### Цель
Перепишите все приведённые ниже данные строка за строкой, не меняя в них ни единого знака.

### Данные для упражнения
****

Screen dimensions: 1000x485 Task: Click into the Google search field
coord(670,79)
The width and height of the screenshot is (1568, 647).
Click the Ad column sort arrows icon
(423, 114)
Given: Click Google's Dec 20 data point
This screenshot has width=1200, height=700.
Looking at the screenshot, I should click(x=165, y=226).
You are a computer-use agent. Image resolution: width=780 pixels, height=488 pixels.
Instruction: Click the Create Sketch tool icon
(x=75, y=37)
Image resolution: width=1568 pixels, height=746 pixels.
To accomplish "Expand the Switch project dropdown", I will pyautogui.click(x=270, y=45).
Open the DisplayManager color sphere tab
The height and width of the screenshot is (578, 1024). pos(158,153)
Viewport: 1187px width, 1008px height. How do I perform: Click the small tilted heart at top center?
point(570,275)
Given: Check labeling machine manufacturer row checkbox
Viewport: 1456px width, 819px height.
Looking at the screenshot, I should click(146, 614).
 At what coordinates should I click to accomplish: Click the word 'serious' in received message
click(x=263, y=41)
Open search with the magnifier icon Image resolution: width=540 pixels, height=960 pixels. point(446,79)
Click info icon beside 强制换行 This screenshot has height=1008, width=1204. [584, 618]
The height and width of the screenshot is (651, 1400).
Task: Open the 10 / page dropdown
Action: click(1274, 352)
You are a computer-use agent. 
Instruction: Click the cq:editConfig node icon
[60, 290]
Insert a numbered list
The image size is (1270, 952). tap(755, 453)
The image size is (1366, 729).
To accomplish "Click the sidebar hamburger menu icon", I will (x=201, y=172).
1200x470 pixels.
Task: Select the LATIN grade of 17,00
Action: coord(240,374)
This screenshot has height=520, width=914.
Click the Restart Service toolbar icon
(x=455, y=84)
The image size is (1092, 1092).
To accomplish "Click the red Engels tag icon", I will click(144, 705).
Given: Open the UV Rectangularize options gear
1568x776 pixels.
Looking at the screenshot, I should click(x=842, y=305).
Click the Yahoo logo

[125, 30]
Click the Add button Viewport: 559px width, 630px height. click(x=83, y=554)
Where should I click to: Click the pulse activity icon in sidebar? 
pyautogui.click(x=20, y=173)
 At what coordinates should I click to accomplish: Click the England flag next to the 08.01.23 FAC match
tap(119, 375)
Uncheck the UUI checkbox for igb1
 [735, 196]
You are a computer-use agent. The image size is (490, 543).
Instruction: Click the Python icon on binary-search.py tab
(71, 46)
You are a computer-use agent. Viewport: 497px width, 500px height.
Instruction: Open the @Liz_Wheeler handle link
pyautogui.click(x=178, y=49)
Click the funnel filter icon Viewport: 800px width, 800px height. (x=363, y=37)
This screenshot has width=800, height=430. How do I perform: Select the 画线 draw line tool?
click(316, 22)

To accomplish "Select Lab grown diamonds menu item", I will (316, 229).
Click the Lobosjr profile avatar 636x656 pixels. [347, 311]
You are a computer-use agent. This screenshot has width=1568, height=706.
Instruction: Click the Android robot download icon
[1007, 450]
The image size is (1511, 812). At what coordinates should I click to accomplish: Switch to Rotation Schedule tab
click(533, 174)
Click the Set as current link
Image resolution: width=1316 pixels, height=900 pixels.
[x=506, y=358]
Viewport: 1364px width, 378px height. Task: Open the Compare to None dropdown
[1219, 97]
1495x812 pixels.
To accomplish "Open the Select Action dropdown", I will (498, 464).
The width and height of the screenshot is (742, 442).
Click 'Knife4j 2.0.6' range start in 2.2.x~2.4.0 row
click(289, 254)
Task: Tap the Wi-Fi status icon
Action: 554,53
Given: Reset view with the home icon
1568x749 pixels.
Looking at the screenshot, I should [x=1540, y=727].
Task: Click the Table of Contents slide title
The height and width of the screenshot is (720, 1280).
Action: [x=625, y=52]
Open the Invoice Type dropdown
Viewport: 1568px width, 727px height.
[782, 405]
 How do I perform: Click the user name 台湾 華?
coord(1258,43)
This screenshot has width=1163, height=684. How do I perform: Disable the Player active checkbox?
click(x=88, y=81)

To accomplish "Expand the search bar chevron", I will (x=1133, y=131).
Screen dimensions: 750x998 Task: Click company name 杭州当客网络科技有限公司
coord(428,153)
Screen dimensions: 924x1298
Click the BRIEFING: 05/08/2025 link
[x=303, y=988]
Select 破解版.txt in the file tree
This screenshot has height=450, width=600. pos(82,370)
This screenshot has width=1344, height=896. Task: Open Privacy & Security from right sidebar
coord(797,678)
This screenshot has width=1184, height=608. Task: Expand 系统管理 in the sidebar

****

### Полный ответ
Screen dimensions: 1000x485 Task: Click into the Google search field
coord(670,79)
The width and height of the screenshot is (1568, 647).
Click the Ad column sort arrows icon
(423, 114)
Given: Click Google's Dec 20 data point
This screenshot has width=1200, height=700.
Looking at the screenshot, I should click(x=165, y=226).
You are a computer-use agent. Image resolution: width=780 pixels, height=488 pixels.
Instruction: Click the Create Sketch tool icon
(x=75, y=37)
Image resolution: width=1568 pixels, height=746 pixels.
To accomplish "Expand the Switch project dropdown", I will pyautogui.click(x=270, y=45).
Open the DisplayManager color sphere tab
The height and width of the screenshot is (578, 1024). pos(158,153)
Viewport: 1187px width, 1008px height. How do I perform: Click the small tilted heart at top center?
point(570,275)
Given: Check labeling machine manufacturer row checkbox
Viewport: 1456px width, 819px height.
Looking at the screenshot, I should click(146, 614).
 At what coordinates should I click to accomplish: Click the word 'serious' in received message
click(x=263, y=41)
Open search with the magnifier icon Image resolution: width=540 pixels, height=960 pixels. point(446,79)
Click info icon beside 强制换行 This screenshot has height=1008, width=1204. [584, 618]
The height and width of the screenshot is (651, 1400).
Task: Open the 10 / page dropdown
Action: click(1274, 352)
You are a computer-use agent. 
Instruction: Click the cq:editConfig node icon
[60, 290]
Insert a numbered list
The image size is (1270, 952). tap(755, 453)
The image size is (1366, 729).
To accomplish "Click the sidebar hamburger menu icon", I will (x=201, y=172).
1200x470 pixels.
Task: Select the LATIN grade of 17,00
Action: coord(240,374)
This screenshot has height=520, width=914.
Click the Restart Service toolbar icon
(x=455, y=84)
The image size is (1092, 1092).
To accomplish "Click the red Engels tag icon", I will click(144, 705).
Given: Open the UV Rectangularize options gear
1568x776 pixels.
Looking at the screenshot, I should click(x=842, y=305).
Click the Yahoo logo

[125, 30]
Click the Add button Viewport: 559px width, 630px height. click(x=83, y=554)
Where should I click to: Click the pulse activity icon in sidebar? 
pyautogui.click(x=20, y=173)
 At what coordinates should I click to accomplish: Click the England flag next to the 08.01.23 FAC match
tap(119, 375)
Uncheck the UUI checkbox for igb1
 [735, 196]
You are a computer-use agent. The image size is (490, 543).
Instruction: Click the Python icon on binary-search.py tab
(71, 46)
You are a computer-use agent. Viewport: 497px width, 500px height.
Instruction: Open the @Liz_Wheeler handle link
pyautogui.click(x=178, y=49)
Click the funnel filter icon Viewport: 800px width, 800px height. (x=363, y=37)
This screenshot has width=800, height=430. How do I perform: Select the 画线 draw line tool?
click(316, 22)

To accomplish "Select Lab grown diamonds menu item", I will (316, 229).
Click the Lobosjr profile avatar 636x656 pixels. [347, 311]
You are a computer-use agent. This screenshot has width=1568, height=706.
Instruction: Click the Android robot download icon
[1007, 450]
The image size is (1511, 812). At what coordinates should I click to accomplish: Switch to Rotation Schedule tab
click(533, 174)
Click the Set as current link
Image resolution: width=1316 pixels, height=900 pixels.
[x=506, y=358]
Viewport: 1364px width, 378px height. Task: Open the Compare to None dropdown
[1219, 97]
1495x812 pixels.
To accomplish "Open the Select Action dropdown", I will (498, 464).
The width and height of the screenshot is (742, 442).
Click 'Knife4j 2.0.6' range start in 2.2.x~2.4.0 row
click(289, 254)
Task: Tap the Wi-Fi status icon
Action: 554,53
Given: Reset view with the home icon
1568x749 pixels.
Looking at the screenshot, I should [x=1540, y=727].
Task: Click the Table of Contents slide title
The height and width of the screenshot is (720, 1280).
Action: [x=625, y=52]
Open the Invoice Type dropdown
Viewport: 1568px width, 727px height.
[782, 405]
 How do I perform: Click the user name 台湾 華?
coord(1258,43)
This screenshot has width=1163, height=684. How do I perform: Disable the Player active checkbox?
click(x=88, y=81)

To accomplish "Expand the search bar chevron", I will (x=1133, y=131).
Screen dimensions: 750x998 Task: Click company name 杭州当客网络科技有限公司
coord(428,153)
Screen dimensions: 924x1298
Click the BRIEFING: 05/08/2025 link
[x=303, y=988]
Select 破解版.txt in the file tree
This screenshot has height=450, width=600. pos(82,370)
This screenshot has width=1344, height=896. Task: Open Privacy & Security from right sidebar
coord(797,678)
This screenshot has width=1184, height=608. Task: Expand 系统管理 in the sidebar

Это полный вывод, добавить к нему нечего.